There’s no denying the joy that comes from receiving a tax refund. While it’s not truly ‘found money,’ it can feel a bit like winning the lottery and it’s easy to start dreaming big about the possibilities. But before you start pricing out flatscreen televisions or other non-essentials, spend some time considering how you might use your refund to change your financial status or secure a better future for you and your family.

Here are four ways to potentially make the most of your refund:

Pay down high-interest debt

If you have a high-interest credit card or other loan draining your monthly cash flow, applying your refund to the outstanding balance can help reduce—or if you’re lucky, eliminate—the debt. Reducing debt not only saves you money on interest payments but also improves your overall financial health and credit score.

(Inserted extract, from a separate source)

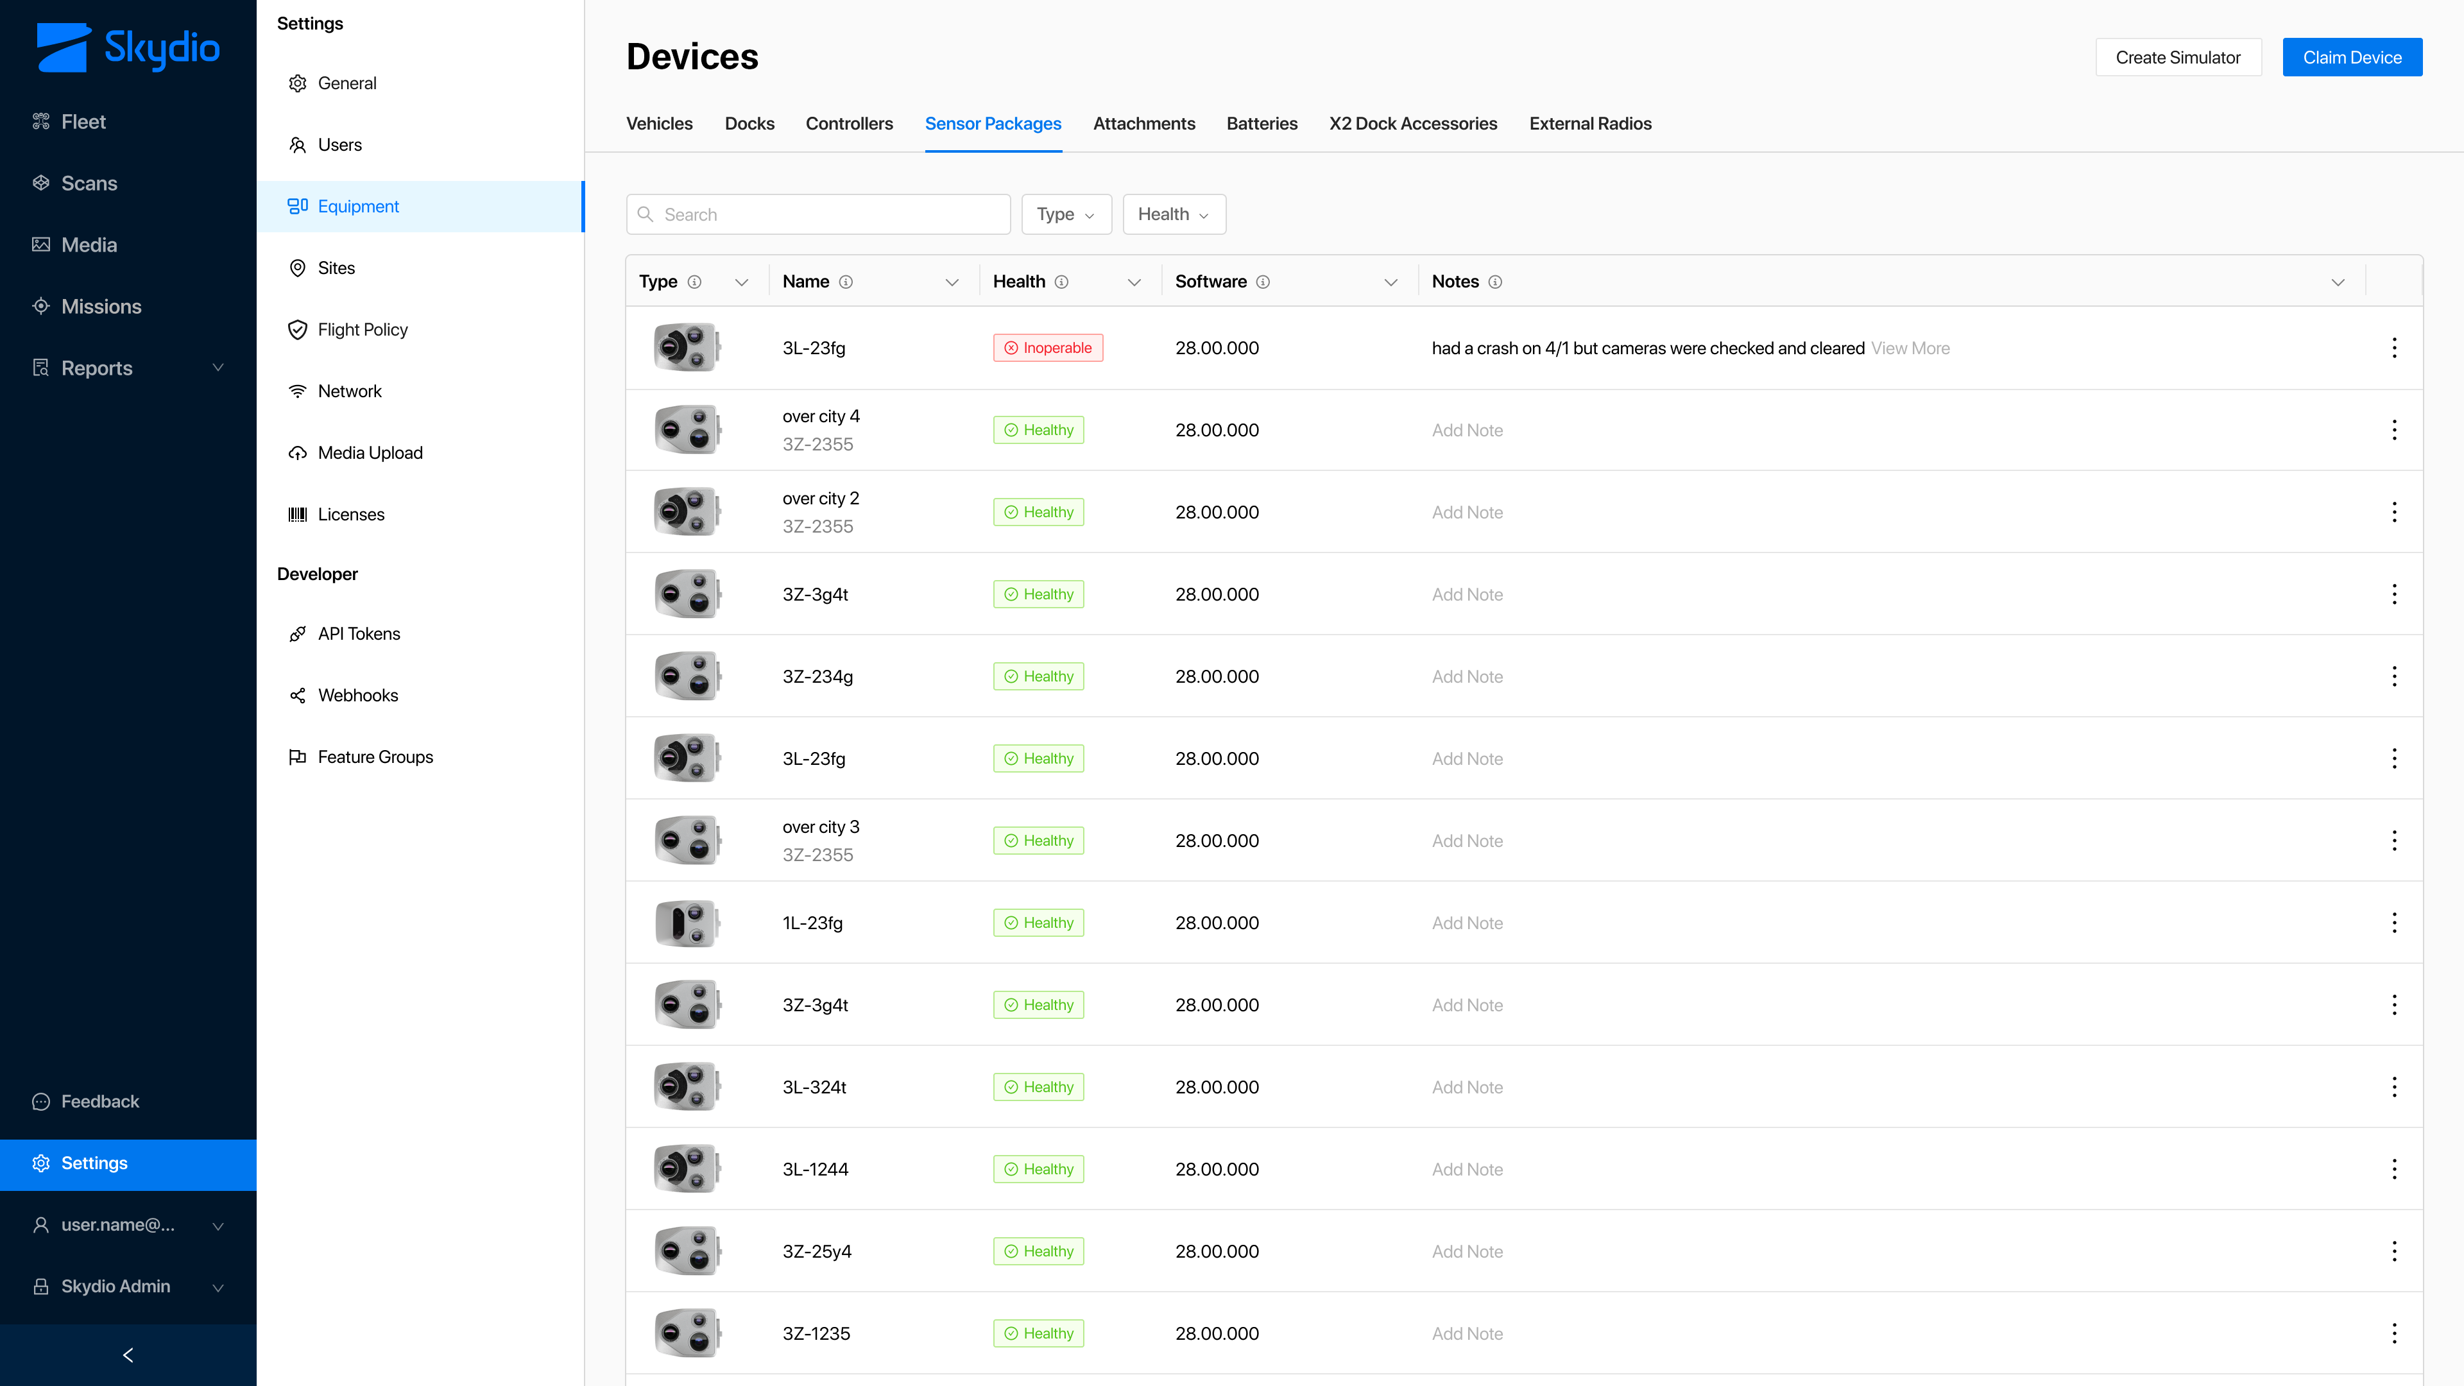This screenshot has height=1386, width=2464.
Task: Click View More on the crash note
Action: click(x=1909, y=348)
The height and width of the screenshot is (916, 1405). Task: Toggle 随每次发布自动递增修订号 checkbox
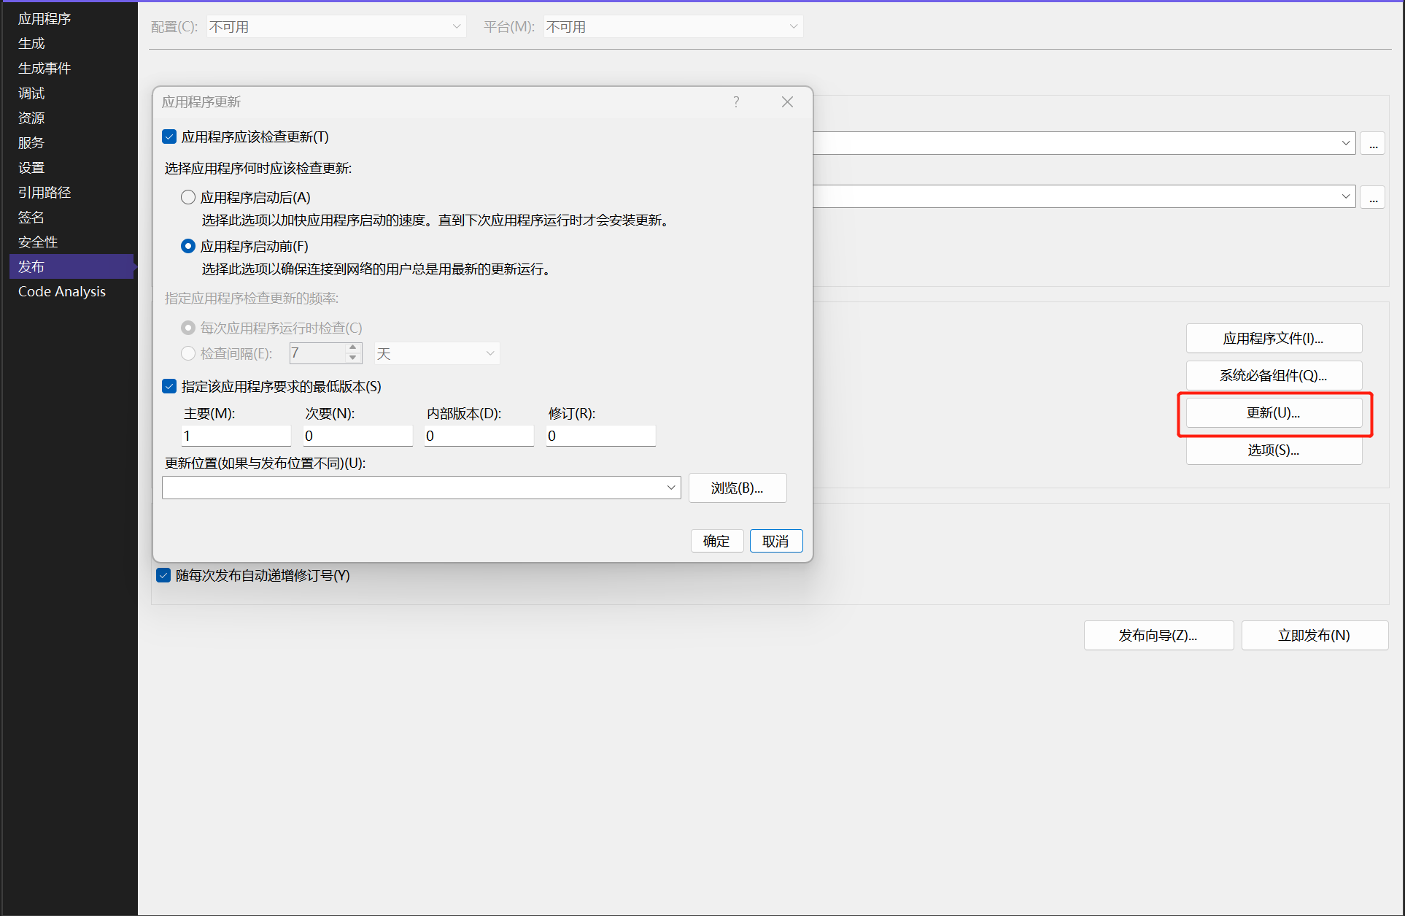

Boost (or build) a financial safety net

Having a financial safety net or emergency fund can provide peace of mind and protect you from unexpected expenses, such as medical emergencies or car repairs. Setting aside 3-6 months’ worth of expenses to only be accessed in case of an emergency, will allow you to weather unplanned expenses or loss of income with more ease and less panic.

Invest for the future

If you don’t have a lot of debt and your emergency fund is well funded, consider putting your refund toward retirement. Even a modest refund added to or used to open either a traditional or a Roth IRA can, over time, yield a significant amount of retirement income. Just be aware that the limits for both types of IRAs in 2024 are $7,000, or $8,000 if you’re age 50 or older.

Build the value of your home

Yes, home improvements and renovations can make your home more attractive and livable, but more importantly they work to increase the value of your property. For tips on which home improvements yield the best return on your money, click here

Of course, there’s no harm in putting your refund towards items on your wish list if you don’t have a lot of debt and your emergency fund is solid. Or, if you’re charitably inclined, a donation of any size can make the difference in the life of someone less fortunate than you. Just remember it when you file next year’s taxes.


DISCLAIMER: This article is meant for educational purposes only and is not intended to be construed as financial, tax, investment or legal advice.